— Si loin, ça ne fait que douze heures d'avion, m'man. Rien n'est loin, maintenant.
Je secoue les billets qui ont déjà l'air de vouloir s'envoler.
— D'ailleurs, je n'y vais pas tout seul, ajouté-je.
— M. Bérurier t'accompagne ?
— Non.
— M. Pinaud, alors ?
— Non plus, m'man, je peux bien te le confier, je part avec une femme.
Elle rosit un peu, sourit et fait comme ça, en détournant les yeux :
— C'est un voyage… d'agrément, mon chéri ?
— Fifty-fifty, m'man : Un boulot spécial, mais qui va me permettre de faire un beau voyage avec une femme que j'adore.
Sa roseur s'accentue, devient une vraie rougeur très intense.
— Ah ! c'est bien ! tu ne m'en avais pas parlé. Elle est intéressante, cette personne ?
— Je ne connais personne au monde qui soit plus intéressant qu'elle, m'man. Car c'est toi !
Cette fois, elle pâlit, ma Félicie. Ses beaux yeux doux se mettent à faire des vagues.
— Qu'est-ce que tu racontes, Antoine ?
— La vérité, m'man. J'ai l'occasion de t'offrir un bath voyage aux frais de la princesse, je ne vais pas la rater. Habituellement, quand on part, nous deux, c'est en Normandie ou, au mieux, sur la Côte. Pour une fois qu'on peut aller gambader par-delà les océans…
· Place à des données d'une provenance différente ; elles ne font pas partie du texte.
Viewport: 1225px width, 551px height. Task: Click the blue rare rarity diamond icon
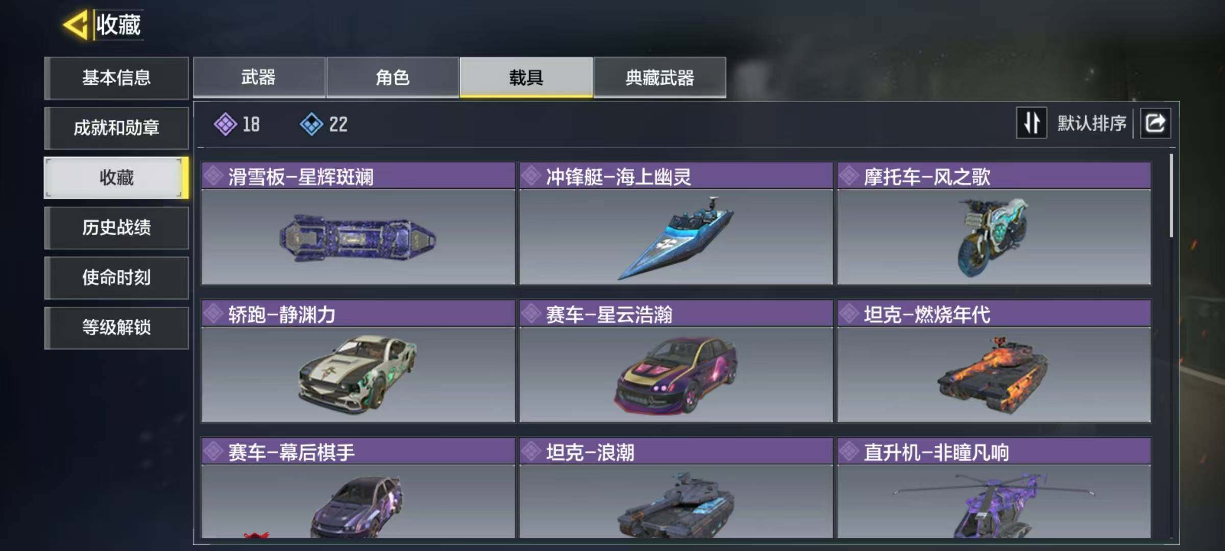pyautogui.click(x=311, y=124)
Elle est étourdie, ma brave vieille. Indécise, aussi. Vaguement épouvantée.
— Le Brésil ! dit-elle, à mon âge !
C'est pas batte comme réflexion ? Le Brésil, à son âge !
— Eh, m'man, joue pas les patriarches c'est pas dans tes emplois. Tu te figures que le Brésil et les avions sont réservés aux jeunes gens ? Chaque fois que je prend un zinc, je me trouve assis à côté d'une vieille Angliche ou d'une douairière amerloque qui pourrait être ta grand-mère, alors fais pas de complexes, je t'en supplie.
Elle hoche la tête, mal convaincue.
— Si loin, je n'ai pas l'habitude, tu comprends !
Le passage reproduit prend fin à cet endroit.